:: TO DO ::
What you produce should match the records below precisely, except that images are removed.

Stored data entries:
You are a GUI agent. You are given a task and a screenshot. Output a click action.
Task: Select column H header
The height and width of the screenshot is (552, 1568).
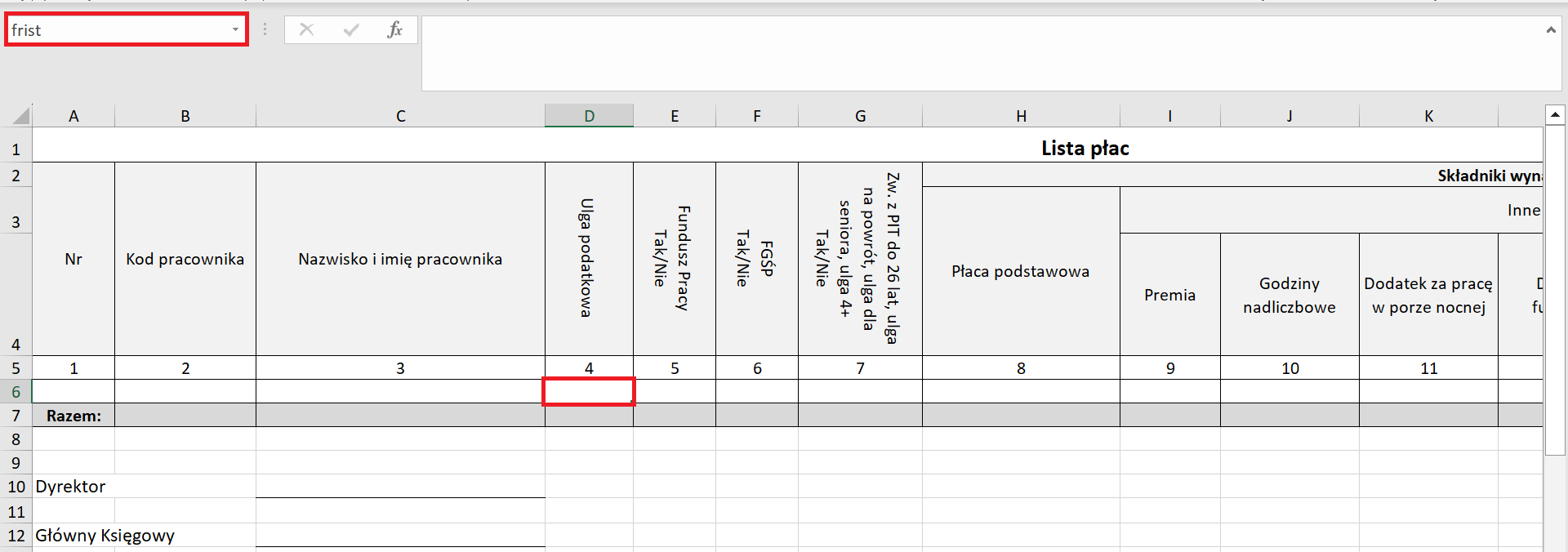(1021, 116)
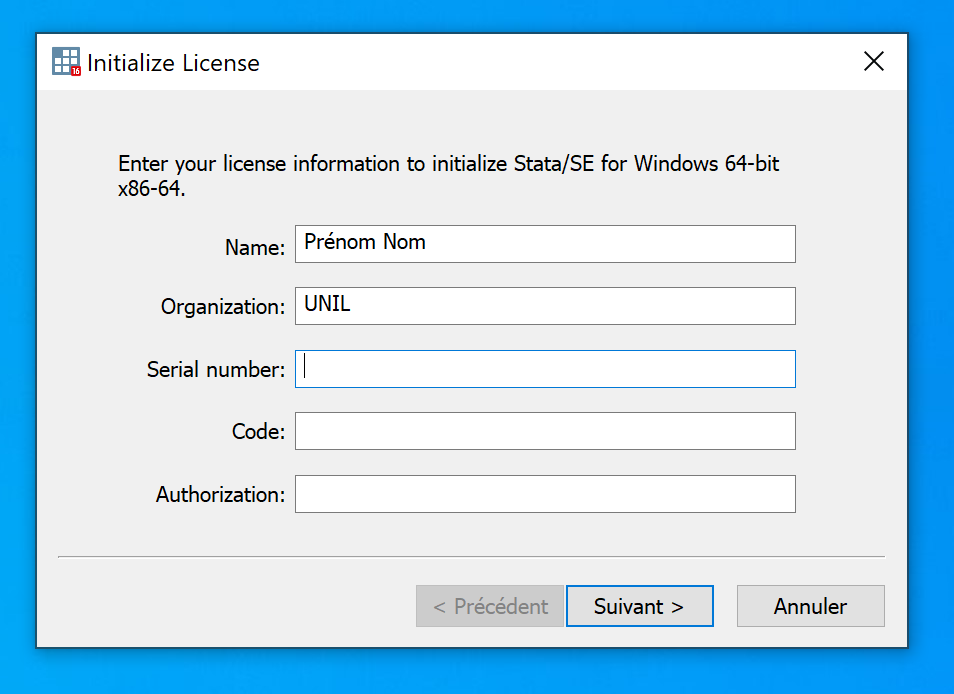Image resolution: width=954 pixels, height=694 pixels.
Task: Click into the Name text field
Action: 545,244
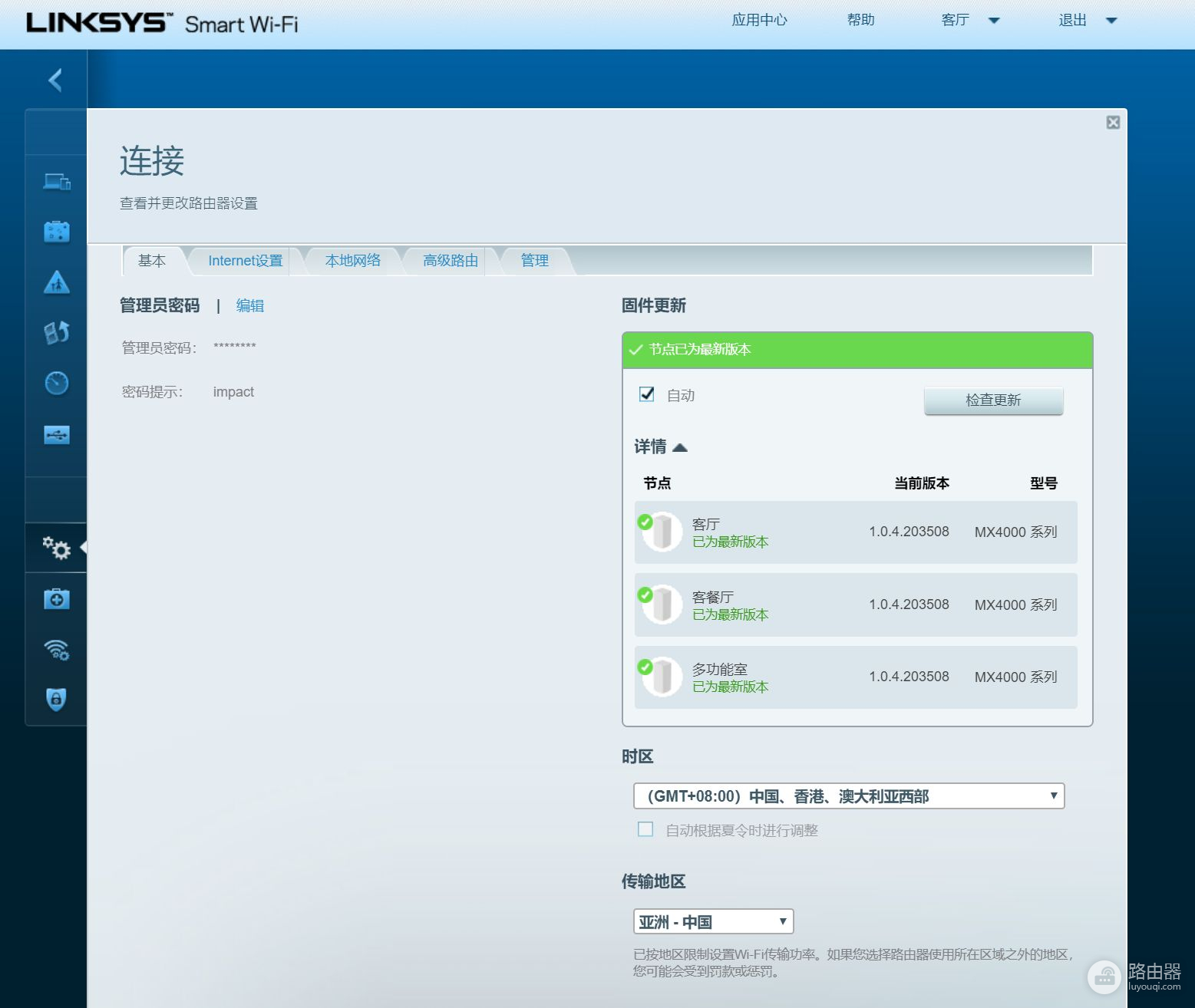Image resolution: width=1195 pixels, height=1008 pixels.
Task: Open the Media Prioritization sidebar icon
Action: [x=57, y=332]
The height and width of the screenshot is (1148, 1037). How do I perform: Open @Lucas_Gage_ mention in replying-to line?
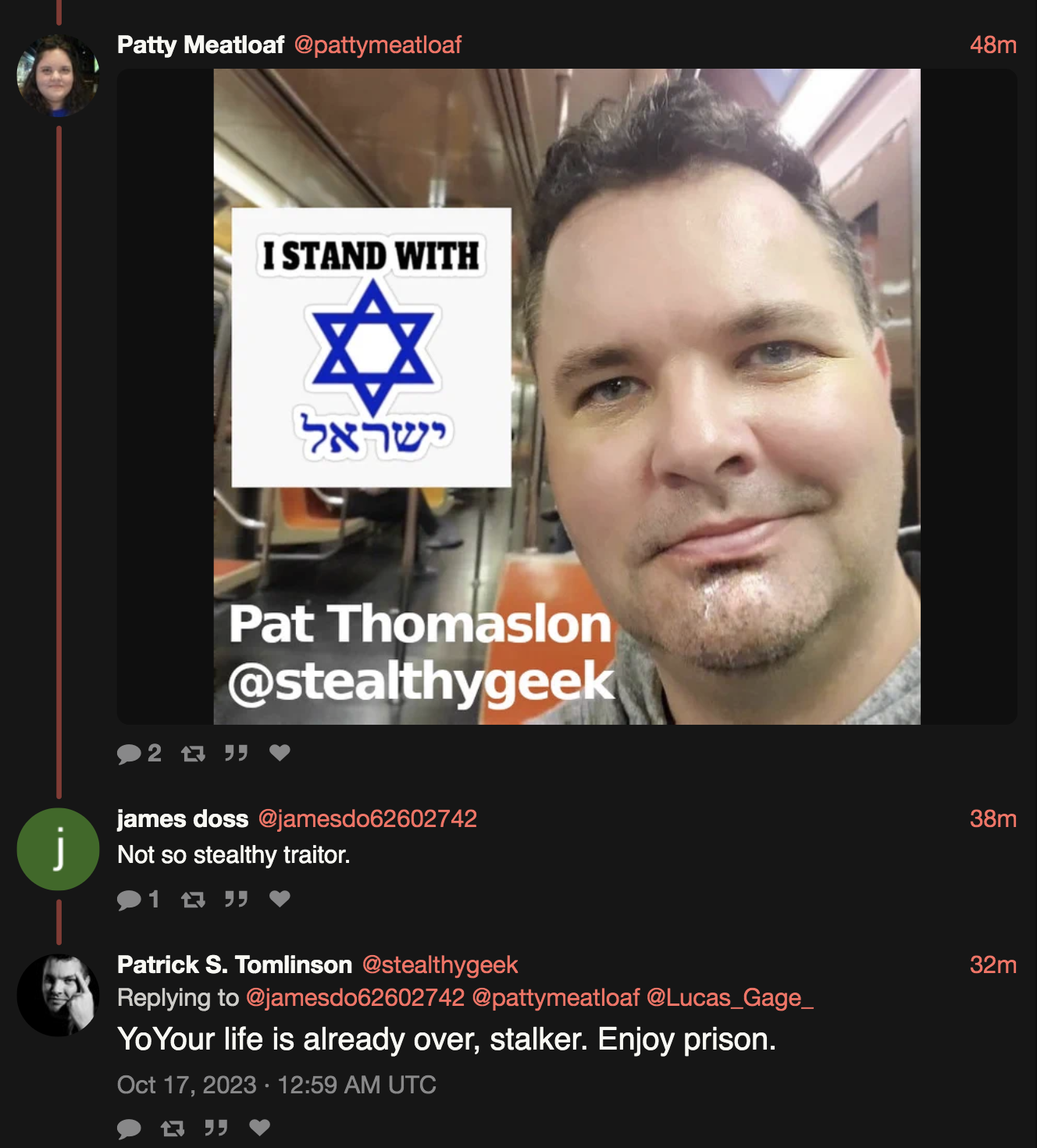coord(730,997)
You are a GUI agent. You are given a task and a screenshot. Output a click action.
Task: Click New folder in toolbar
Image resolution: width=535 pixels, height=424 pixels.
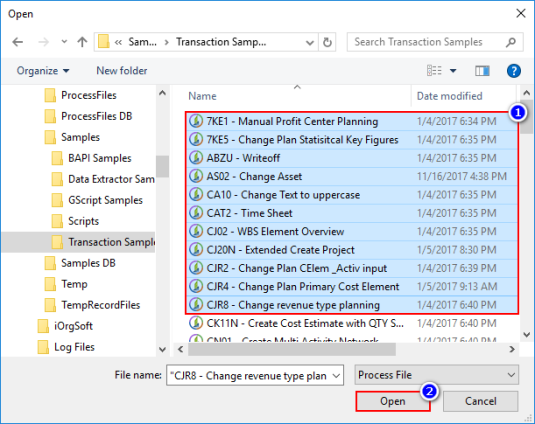(x=122, y=71)
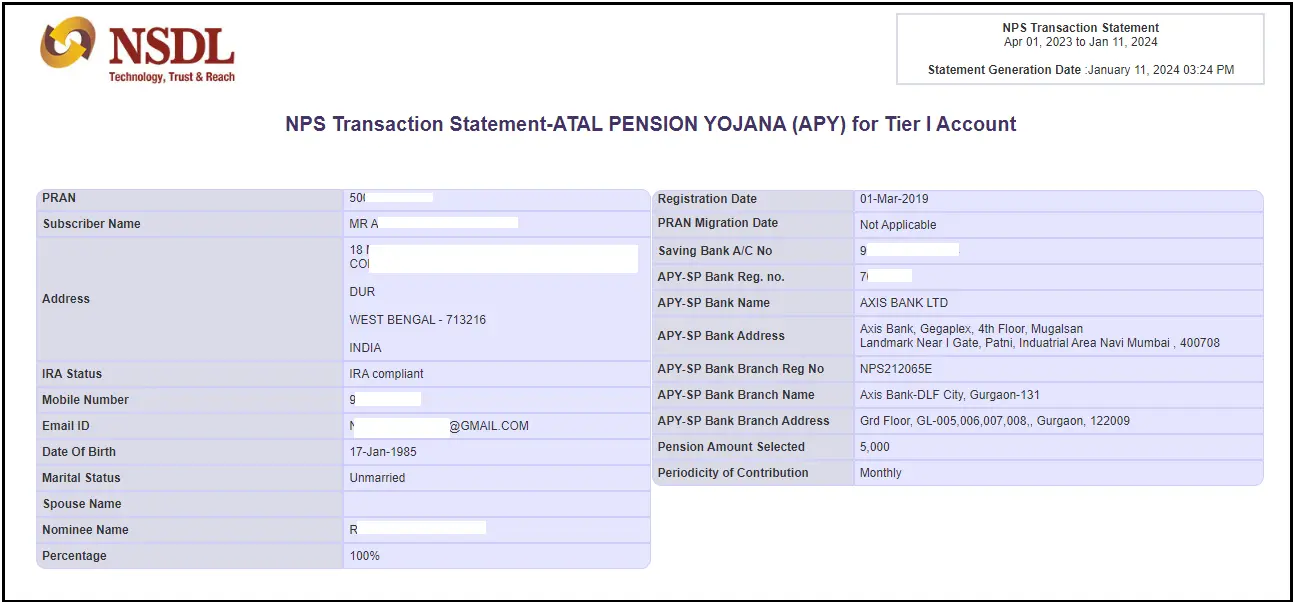This screenshot has width=1293, height=602.
Task: Select the NPS Transaction Statement date box
Action: 1080,48
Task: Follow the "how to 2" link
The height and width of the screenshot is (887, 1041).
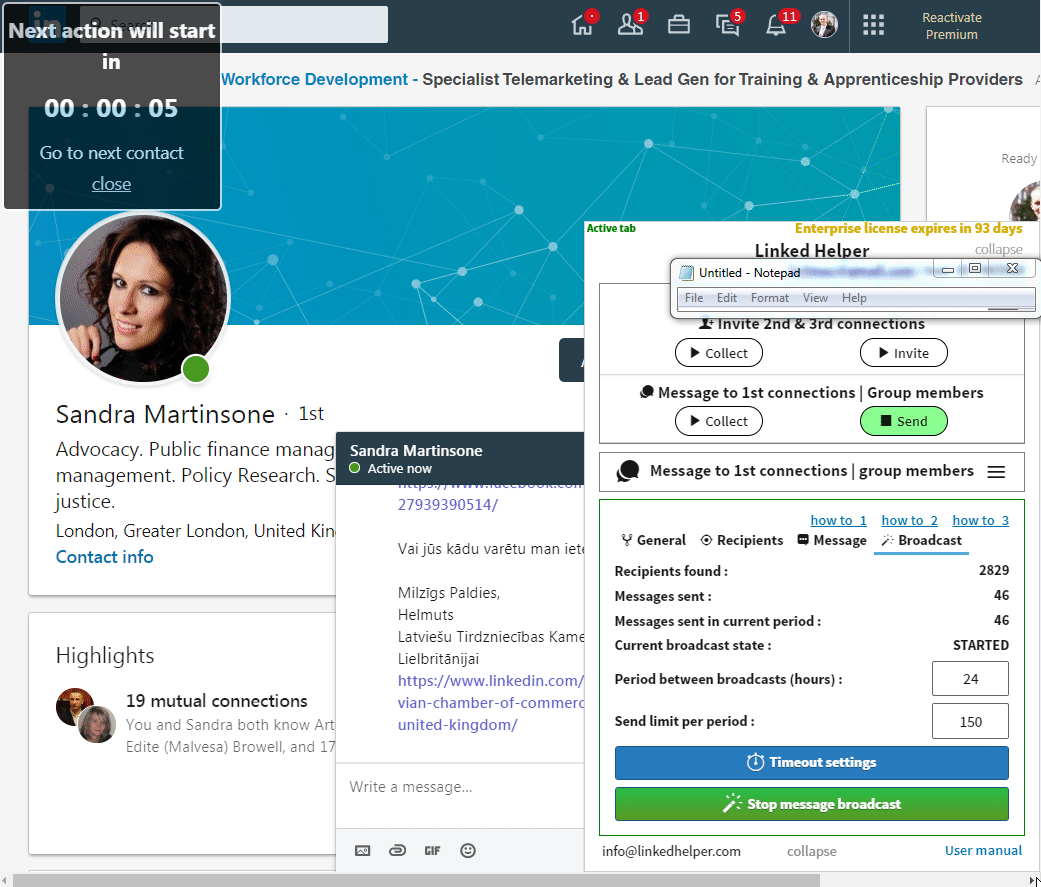Action: point(909,520)
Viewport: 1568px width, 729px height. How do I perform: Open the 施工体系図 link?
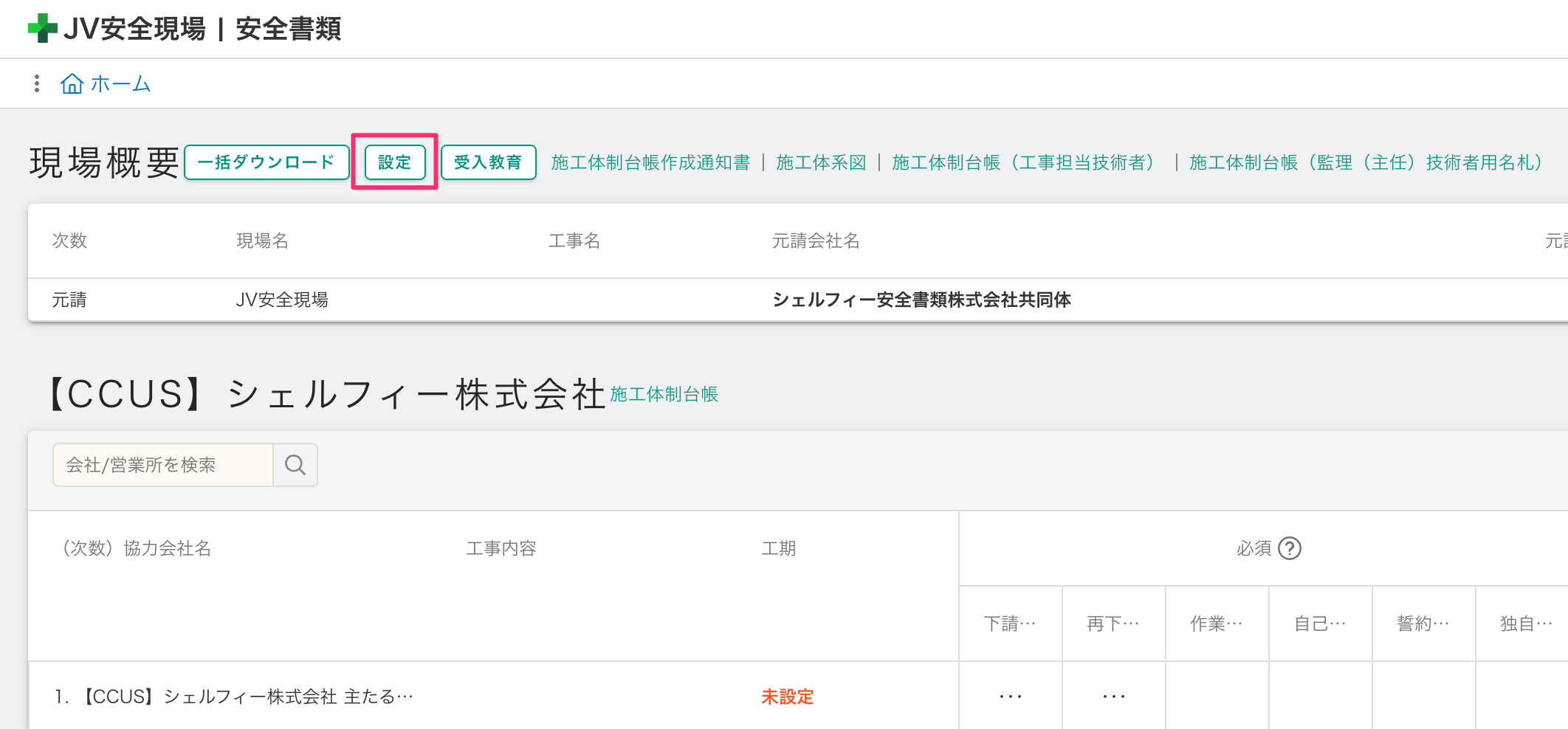pos(821,162)
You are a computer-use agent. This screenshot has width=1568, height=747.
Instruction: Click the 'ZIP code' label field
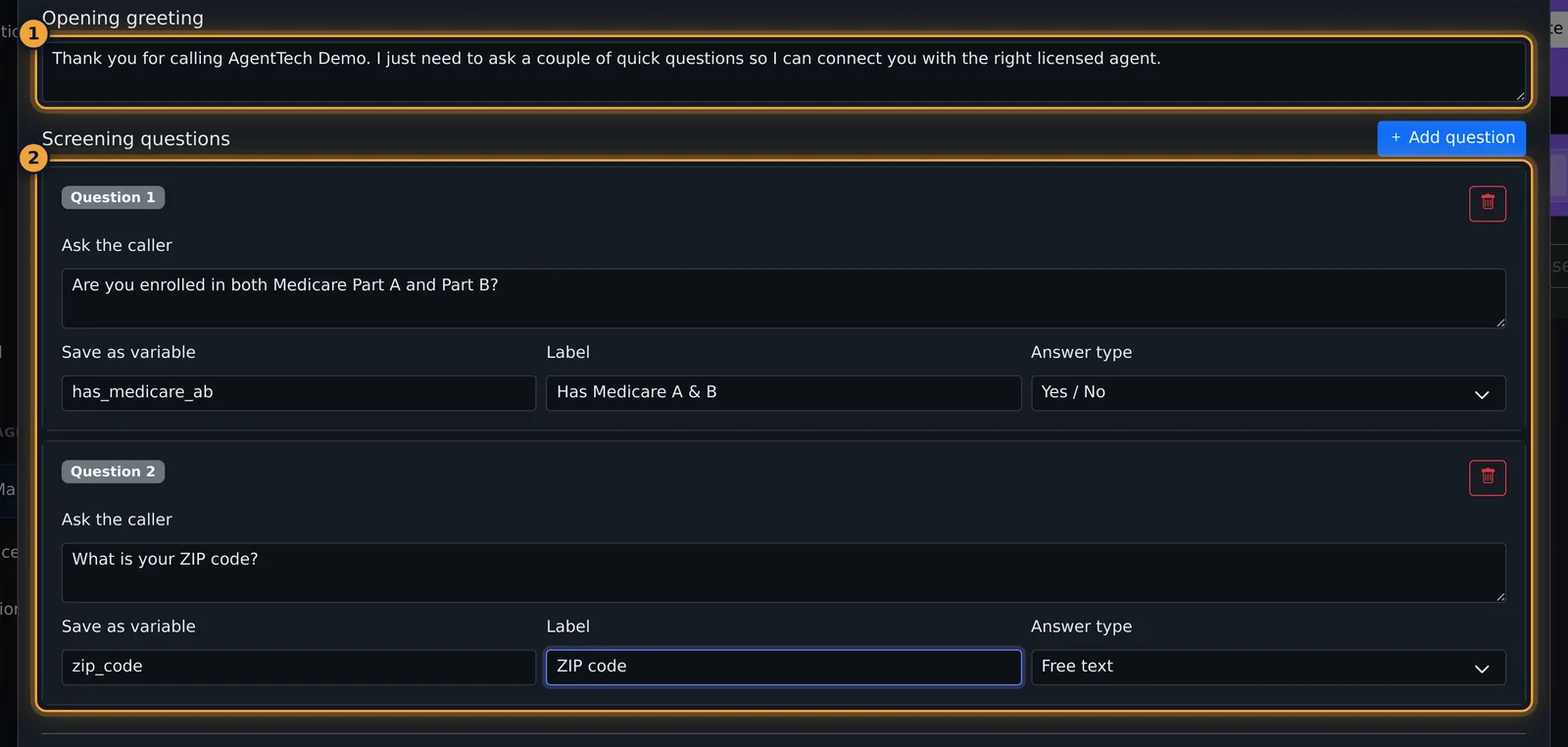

:: THE COMPLETED TASK ::
You are a GUI agent. You are given a task and a screenshot. Output a click action.
Task: Select column H header
The height and width of the screenshot is (552, 1568).
(1021, 116)
Image resolution: width=954 pixels, height=694 pixels.
Task: Click into the Name text field
Action: 545,244
Image resolution: width=1195 pixels, height=1008 pixels.
Task: Open the Media Prioritization sidebar icon
Action: [x=57, y=332]
The height and width of the screenshot is (1148, 1037). How do I perform: Open @Lucas_Gage_ mention in replying-to line?
coord(730,997)
You are a GUI agent. You are given a task and a screenshot. Output a click action.
Task: Click New folder in toolbar
Image resolution: width=535 pixels, height=424 pixels.
(x=122, y=71)
This screenshot has width=1293, height=602.
Task: Select the NPS Transaction Statement date box
Action: 1080,48
Task: Follow the "how to 2" link
The height and width of the screenshot is (887, 1041).
Action: point(909,520)
Viewport: 1568px width, 729px height. How do I perform: Open the 施工体系図 link?
pos(821,162)
You are a computer-use agent. This screenshot has width=1568, height=747.
Instruction: Click the 'ZIP code' label field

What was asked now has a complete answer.